In order to see the big picture and analyze the case he uses terms borrowed from the world of literature, movies, and theatre. He calls the overall cycle “scenario” and different stages of the cycle “act one”, “act two”, “act three”, “act four”, and puts an emphasis on main “actors”: the shareholders.
I think that the use of such terms is not a coincidence: it serves well the purpose of looking at how the situation develops over time.
Some M&A transactions present opportunity to develop a good investment thesis.
Large merger is an important, transformative corporate event.
It can change investment thesis and story of a company.
It just takes time for company’s story structure to develop and for share prices to reflect fundamental changes and developments.
As a result of this, shares can decline or trade sideways despite the fact that transaction has great fundamental logic and benefits for shareholders.
All of this creates opportunities for investors. After certain period of time it is easier to take a step back and look at company’s story and story structure
International Flavors & Fragrances
In October 2018, IFF completed a combination with Frutarom in a $7.1 billion transaction.
The acquisition of Frutarom solidified company’s position as an industry leader across an expanded portfolio of products, resulting in a broader customer base across small, mid-sized and large companies and an expansion to new adjacencies that provides a platform for significant cross-selling opportunities.
In December 2019, IFF agreed to merge with DuPont’s Nutrition & Biosciences business.

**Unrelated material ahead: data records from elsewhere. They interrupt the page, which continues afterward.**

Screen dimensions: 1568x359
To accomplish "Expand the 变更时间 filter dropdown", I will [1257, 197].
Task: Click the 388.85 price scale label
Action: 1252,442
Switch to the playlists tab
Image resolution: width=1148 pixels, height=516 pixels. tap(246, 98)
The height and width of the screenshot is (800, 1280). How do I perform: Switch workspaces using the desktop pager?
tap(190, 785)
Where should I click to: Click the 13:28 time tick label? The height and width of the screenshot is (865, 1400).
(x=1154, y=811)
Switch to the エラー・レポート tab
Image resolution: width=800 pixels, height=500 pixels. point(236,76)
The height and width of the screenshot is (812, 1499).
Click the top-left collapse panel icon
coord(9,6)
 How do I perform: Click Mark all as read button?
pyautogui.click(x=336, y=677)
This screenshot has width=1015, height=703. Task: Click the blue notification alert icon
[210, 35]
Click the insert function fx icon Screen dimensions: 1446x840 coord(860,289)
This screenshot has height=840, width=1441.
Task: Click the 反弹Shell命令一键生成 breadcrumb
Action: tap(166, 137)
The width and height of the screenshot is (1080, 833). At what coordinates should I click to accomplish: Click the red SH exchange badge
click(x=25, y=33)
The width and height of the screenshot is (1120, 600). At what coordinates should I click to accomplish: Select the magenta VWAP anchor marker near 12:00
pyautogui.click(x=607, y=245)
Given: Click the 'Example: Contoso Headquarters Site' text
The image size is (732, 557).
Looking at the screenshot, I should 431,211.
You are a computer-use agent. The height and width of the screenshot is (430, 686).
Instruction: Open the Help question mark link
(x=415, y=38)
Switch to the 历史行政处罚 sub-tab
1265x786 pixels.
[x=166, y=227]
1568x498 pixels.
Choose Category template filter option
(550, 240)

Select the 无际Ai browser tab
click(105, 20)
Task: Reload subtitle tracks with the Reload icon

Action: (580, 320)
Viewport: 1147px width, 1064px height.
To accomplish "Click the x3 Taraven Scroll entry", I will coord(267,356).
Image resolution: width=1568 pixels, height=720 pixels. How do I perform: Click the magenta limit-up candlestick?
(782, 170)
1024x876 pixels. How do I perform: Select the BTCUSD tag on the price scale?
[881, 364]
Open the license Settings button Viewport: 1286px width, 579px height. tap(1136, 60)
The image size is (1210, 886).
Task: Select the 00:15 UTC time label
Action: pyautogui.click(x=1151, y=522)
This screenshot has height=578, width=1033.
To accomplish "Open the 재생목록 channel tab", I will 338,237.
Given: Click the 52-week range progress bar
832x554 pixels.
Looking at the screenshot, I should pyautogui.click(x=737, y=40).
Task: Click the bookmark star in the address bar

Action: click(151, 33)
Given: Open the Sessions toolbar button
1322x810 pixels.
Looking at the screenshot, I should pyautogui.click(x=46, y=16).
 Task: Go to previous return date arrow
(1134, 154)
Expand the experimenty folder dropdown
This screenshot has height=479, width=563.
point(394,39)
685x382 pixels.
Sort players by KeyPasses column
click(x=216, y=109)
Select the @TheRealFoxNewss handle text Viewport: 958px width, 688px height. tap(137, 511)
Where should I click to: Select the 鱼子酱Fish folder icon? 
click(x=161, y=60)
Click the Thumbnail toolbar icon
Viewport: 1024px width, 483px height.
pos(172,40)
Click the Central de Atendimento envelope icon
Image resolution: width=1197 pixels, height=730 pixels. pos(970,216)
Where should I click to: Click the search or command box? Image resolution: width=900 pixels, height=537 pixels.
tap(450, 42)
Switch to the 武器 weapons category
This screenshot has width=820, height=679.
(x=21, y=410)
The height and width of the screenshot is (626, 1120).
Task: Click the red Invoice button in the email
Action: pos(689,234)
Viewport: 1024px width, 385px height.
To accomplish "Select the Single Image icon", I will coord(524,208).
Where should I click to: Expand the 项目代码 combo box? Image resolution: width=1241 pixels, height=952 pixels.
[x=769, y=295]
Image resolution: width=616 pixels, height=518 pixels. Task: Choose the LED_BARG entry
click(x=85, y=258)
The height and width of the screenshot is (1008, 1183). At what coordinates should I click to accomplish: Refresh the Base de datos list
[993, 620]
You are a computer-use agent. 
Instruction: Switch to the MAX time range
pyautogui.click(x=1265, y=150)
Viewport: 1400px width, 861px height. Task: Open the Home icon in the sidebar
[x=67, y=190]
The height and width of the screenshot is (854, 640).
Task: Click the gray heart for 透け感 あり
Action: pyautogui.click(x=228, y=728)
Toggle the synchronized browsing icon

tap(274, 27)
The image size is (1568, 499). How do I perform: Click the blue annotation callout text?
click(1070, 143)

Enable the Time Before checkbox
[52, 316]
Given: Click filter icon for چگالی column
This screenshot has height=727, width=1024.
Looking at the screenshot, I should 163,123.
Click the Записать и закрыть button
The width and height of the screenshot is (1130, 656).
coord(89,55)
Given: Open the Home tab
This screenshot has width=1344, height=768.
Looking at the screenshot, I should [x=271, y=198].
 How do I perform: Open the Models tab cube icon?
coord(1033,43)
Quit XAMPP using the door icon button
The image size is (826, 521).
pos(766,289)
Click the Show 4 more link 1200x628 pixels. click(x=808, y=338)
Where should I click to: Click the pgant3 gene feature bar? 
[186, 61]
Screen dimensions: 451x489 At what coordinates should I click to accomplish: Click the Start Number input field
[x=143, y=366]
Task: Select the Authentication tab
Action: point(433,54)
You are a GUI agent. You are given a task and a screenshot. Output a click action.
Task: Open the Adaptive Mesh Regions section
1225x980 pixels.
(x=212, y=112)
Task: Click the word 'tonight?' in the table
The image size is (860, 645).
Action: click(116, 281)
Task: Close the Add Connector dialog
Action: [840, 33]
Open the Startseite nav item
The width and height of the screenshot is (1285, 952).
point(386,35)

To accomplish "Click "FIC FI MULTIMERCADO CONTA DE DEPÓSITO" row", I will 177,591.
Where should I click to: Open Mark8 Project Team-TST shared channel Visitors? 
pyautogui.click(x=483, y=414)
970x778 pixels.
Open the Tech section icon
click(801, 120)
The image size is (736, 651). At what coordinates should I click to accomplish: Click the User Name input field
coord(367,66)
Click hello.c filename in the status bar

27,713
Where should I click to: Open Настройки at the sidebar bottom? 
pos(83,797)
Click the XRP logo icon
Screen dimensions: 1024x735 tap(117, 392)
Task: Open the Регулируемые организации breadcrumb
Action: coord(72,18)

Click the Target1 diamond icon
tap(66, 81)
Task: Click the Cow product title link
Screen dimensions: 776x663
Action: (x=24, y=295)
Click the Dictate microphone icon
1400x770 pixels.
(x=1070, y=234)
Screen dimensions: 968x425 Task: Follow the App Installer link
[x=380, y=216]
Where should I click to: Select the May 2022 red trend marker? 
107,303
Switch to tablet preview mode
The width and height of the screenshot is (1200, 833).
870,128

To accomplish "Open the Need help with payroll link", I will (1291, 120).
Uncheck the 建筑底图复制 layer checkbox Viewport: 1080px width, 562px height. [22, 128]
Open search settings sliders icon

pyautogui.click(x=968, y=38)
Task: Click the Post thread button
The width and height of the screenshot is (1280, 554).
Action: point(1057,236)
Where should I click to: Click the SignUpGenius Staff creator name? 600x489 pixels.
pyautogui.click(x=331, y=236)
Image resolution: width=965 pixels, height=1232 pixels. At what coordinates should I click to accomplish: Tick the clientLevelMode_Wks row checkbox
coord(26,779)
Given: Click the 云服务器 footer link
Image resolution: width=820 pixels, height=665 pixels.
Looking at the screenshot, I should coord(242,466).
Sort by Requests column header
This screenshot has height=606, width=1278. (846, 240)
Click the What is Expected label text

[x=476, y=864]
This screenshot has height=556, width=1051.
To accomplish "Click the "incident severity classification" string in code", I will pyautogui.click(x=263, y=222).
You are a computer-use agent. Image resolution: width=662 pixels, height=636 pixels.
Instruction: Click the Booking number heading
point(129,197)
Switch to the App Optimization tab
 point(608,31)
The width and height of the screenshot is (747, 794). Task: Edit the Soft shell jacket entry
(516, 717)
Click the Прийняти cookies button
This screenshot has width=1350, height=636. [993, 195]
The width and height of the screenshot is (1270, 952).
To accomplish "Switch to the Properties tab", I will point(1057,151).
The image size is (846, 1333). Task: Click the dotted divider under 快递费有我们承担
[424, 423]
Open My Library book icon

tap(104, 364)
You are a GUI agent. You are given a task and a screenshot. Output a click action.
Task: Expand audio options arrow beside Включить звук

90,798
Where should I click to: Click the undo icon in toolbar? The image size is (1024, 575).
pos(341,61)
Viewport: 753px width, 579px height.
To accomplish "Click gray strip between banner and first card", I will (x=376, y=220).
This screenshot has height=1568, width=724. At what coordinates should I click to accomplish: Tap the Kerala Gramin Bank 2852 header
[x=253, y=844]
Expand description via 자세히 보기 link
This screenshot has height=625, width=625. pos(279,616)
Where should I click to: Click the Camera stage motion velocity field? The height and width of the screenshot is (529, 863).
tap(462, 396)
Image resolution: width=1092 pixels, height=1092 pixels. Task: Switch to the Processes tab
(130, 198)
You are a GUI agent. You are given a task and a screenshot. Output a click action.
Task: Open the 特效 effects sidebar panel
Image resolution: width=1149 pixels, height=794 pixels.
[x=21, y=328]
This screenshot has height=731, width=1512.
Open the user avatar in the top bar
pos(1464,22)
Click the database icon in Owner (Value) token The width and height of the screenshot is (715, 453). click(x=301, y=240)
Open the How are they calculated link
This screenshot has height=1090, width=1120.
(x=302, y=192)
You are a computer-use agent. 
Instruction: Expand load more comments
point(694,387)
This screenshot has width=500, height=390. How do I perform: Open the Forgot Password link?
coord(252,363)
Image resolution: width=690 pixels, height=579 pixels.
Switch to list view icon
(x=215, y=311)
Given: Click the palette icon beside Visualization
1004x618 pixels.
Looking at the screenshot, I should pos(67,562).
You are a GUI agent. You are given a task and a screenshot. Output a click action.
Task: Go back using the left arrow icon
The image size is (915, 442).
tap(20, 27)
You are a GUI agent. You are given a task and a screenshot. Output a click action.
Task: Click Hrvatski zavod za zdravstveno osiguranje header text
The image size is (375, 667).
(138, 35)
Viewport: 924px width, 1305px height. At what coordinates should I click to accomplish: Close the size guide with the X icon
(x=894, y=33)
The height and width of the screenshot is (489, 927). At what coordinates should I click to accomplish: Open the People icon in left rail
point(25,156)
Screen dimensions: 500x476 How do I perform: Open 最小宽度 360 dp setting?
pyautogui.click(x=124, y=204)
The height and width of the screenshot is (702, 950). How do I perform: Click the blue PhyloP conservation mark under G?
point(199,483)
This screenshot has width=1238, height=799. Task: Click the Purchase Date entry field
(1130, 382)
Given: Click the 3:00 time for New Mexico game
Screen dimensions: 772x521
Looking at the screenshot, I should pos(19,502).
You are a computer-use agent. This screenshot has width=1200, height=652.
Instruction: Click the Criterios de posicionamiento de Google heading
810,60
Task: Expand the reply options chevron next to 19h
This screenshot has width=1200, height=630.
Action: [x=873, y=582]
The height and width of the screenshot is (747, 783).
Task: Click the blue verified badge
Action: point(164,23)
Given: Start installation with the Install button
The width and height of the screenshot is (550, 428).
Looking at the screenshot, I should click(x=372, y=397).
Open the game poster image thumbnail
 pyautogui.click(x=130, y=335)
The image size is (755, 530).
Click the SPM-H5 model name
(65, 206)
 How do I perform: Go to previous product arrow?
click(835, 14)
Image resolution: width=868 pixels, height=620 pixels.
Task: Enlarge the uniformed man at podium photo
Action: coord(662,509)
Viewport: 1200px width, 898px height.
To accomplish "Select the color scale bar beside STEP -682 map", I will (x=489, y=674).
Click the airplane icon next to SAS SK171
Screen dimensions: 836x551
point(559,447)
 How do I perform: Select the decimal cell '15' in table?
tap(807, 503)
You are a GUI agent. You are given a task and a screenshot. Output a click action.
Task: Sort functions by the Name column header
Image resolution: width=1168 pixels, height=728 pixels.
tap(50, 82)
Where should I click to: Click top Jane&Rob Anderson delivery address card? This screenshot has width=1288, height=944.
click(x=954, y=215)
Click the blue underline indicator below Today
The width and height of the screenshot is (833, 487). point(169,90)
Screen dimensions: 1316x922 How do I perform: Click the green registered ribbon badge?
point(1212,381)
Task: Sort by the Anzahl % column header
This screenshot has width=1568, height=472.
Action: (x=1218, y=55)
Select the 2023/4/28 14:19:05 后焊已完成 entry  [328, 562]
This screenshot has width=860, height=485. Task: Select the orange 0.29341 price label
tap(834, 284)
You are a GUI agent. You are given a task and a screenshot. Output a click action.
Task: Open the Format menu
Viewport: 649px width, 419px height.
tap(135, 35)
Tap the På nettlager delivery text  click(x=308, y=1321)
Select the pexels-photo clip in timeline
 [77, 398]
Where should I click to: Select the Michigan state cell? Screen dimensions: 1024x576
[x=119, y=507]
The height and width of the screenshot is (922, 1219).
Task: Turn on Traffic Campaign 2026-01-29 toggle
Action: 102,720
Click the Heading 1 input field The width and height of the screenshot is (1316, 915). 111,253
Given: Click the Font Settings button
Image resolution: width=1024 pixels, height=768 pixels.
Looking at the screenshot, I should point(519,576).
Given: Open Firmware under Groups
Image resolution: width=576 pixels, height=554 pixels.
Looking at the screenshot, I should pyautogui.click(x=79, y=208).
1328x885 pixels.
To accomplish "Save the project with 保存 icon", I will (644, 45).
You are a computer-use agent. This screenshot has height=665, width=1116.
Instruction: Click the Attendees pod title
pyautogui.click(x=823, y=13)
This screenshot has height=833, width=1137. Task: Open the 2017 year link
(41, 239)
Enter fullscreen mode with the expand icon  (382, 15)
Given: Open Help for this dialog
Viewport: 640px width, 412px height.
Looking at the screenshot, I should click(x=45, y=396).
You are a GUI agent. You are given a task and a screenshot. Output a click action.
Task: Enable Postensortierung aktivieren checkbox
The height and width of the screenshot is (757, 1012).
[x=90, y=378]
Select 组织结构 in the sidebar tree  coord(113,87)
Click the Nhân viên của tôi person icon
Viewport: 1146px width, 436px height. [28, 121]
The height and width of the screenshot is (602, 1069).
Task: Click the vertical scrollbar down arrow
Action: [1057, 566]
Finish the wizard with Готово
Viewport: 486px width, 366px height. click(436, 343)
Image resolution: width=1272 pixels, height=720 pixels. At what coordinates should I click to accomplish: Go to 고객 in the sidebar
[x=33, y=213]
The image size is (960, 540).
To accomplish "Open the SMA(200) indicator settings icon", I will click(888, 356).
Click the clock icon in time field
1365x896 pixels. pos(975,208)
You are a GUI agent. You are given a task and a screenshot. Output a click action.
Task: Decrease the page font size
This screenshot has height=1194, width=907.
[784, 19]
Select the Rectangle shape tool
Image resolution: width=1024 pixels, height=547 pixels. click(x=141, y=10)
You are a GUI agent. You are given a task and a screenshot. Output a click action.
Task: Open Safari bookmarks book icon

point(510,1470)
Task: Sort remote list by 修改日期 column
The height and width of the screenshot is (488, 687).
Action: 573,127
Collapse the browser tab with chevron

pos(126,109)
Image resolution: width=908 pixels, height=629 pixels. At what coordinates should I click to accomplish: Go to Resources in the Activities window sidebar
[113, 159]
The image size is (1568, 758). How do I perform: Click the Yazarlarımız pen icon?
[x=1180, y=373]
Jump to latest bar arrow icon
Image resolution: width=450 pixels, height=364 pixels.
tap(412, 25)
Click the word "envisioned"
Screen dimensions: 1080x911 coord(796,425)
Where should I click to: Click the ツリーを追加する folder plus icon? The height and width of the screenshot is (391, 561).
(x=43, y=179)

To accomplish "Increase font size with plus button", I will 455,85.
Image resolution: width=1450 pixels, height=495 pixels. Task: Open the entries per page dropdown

DuPont Nutrition & Biosciences applies expert science to advance market-driven, healthy and sustainable solutions for the food, beverage, dietary supplement and pharmaceutical industries. It also uses cutting-edge biotechnology across a range of markets to advance bio-based solutions to meet the needs of a growing population, while protecting the environment for future generations.
DuPont shareholders will own 55.4% of the combined company.
Together with cash component and at the current IFF share price, transaction reflects total value for DuPont’s division of $20.9 billion.
Based on Pro-Forma FY 2019 EBITDA of $2,600 million and IFF’s FY 2019 EBITDA of $1,174 million, transaction reflects a x14.7 EV/EBITDA valuation multiple.
Assuming $395 mil synergies (estimated to be achieved 3 years post-closing), transaction reflects a x11.5 EV/EBITDA multiple.
IFF is currently valued at an EV/EBITDA valuation multiple of x13.07 (based on LTM Q2 2020 EBITDA).
On a combined basis, IFF is currently valued at an EV/EBITDA valuation multiple of x13.79 based on Pro-Forma FY 2019 EBITDA and a multiple of x11.97 including synergies.
Company’s size and scale had changed significantly after Frutarom transaction and will change even more after completion of DuPont’s division acquisition.
We believe that IFF shares provide investors an attractive investment opportunity due to the stable nature of company’s business while two large mergers over the past 3 years provide opportunity to enjoy growth as well.